■ **How to complete this task**
Look through the data below for the line with "О нас (653, 99)", and transcribe it exactly together with each line after it up to and including the line with "Investors (44, 2059)". Give nothing else.

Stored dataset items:
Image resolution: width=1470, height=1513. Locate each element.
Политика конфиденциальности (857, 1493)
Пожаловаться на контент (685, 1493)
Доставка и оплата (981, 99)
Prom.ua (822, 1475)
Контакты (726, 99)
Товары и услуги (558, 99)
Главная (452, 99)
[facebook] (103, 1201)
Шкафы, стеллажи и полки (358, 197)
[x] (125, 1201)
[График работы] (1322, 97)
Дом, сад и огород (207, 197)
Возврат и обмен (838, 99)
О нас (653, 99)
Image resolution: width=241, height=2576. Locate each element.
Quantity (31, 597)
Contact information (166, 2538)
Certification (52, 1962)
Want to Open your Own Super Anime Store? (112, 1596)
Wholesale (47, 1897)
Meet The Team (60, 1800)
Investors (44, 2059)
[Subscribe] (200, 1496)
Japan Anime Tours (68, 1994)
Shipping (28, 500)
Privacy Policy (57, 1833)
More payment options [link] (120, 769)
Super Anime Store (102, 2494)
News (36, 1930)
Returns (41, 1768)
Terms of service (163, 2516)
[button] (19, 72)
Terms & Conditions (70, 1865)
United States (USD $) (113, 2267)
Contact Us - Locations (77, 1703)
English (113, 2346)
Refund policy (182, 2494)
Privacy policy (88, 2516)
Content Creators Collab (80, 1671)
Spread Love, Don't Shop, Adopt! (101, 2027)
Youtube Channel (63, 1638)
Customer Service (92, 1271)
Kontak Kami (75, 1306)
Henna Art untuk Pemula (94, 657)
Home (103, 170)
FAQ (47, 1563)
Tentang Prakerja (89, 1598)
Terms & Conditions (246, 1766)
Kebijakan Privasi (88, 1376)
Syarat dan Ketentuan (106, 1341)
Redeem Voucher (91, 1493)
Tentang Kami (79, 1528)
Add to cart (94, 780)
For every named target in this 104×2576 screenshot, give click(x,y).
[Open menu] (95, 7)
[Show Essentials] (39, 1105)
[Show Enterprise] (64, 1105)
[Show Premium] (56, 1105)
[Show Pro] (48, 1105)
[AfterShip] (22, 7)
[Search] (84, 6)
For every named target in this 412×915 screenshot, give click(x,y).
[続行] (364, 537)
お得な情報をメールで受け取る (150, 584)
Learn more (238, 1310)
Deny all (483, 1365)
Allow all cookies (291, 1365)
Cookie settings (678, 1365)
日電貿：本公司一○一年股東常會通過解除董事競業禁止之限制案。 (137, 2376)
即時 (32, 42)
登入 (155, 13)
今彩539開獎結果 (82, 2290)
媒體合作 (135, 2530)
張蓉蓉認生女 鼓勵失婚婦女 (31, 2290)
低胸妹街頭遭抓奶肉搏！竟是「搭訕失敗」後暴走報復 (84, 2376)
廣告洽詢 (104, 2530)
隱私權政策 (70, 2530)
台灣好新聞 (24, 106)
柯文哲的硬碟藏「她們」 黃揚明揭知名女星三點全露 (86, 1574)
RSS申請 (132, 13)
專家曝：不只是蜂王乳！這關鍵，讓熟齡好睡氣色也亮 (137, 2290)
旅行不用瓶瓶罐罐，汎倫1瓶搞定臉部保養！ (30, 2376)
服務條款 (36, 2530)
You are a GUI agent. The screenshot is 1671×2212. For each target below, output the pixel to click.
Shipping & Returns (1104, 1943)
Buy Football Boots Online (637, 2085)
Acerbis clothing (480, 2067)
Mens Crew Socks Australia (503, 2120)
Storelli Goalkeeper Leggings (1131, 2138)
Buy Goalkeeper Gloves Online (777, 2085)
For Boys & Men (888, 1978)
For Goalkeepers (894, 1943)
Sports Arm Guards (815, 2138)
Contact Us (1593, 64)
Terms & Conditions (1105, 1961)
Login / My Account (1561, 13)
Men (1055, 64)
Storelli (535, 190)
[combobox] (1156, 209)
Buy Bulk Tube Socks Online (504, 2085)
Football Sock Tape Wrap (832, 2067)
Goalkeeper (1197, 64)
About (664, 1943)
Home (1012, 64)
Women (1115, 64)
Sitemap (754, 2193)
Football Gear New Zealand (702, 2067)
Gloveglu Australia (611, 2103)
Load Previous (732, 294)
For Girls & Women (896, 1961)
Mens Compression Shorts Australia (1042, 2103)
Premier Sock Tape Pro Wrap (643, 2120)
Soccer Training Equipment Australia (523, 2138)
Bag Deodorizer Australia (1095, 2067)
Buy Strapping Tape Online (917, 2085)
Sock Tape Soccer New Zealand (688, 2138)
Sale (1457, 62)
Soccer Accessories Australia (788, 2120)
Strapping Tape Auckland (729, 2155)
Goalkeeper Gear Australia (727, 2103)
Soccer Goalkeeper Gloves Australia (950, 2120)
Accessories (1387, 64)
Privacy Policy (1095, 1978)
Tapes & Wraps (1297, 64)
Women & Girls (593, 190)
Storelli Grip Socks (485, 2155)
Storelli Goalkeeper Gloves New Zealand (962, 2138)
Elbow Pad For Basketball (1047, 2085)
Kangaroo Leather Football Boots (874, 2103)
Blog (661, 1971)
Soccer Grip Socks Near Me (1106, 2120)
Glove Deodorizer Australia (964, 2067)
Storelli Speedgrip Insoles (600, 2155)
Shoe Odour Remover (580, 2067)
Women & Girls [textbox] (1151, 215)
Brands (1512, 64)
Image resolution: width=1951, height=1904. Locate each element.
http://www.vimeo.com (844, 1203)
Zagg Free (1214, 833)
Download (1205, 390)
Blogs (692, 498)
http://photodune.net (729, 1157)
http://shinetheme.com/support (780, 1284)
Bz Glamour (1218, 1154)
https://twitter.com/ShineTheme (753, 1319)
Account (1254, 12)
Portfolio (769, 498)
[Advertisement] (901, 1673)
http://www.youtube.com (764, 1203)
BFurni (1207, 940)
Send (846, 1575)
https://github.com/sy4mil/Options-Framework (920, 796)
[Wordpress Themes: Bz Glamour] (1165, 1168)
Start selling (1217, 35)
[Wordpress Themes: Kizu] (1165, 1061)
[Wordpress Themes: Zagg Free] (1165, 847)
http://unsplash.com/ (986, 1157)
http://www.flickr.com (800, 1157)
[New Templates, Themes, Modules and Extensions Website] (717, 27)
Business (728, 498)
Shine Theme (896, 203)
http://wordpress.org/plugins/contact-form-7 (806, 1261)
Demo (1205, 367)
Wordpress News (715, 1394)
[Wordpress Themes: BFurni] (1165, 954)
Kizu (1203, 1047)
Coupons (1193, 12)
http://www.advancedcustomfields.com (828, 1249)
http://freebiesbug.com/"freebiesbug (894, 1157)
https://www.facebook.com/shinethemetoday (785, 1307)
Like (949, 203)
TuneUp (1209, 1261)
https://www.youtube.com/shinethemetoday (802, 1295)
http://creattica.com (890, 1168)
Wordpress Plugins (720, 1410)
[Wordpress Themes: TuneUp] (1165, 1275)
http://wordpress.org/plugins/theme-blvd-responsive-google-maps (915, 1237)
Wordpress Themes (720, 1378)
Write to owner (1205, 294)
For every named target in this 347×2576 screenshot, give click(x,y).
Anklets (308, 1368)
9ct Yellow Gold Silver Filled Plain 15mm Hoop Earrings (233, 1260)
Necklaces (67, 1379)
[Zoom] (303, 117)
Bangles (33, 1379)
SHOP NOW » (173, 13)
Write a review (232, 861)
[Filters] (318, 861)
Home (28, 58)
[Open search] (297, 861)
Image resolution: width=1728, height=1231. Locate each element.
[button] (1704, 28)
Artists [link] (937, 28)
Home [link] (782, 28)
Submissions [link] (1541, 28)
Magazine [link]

■ **Output for this task**
О нас (653, 99)
Image resolution: width=241, height=2576. Locate each element.
Quantity (31, 597)
Contact information (166, 2538)
Certification (52, 1962)
Want to Open your Own Super Anime Store? (112, 1596)
Wholesale (47, 1897)
Meet The Team (60, 1800)
Investors (44, 2059)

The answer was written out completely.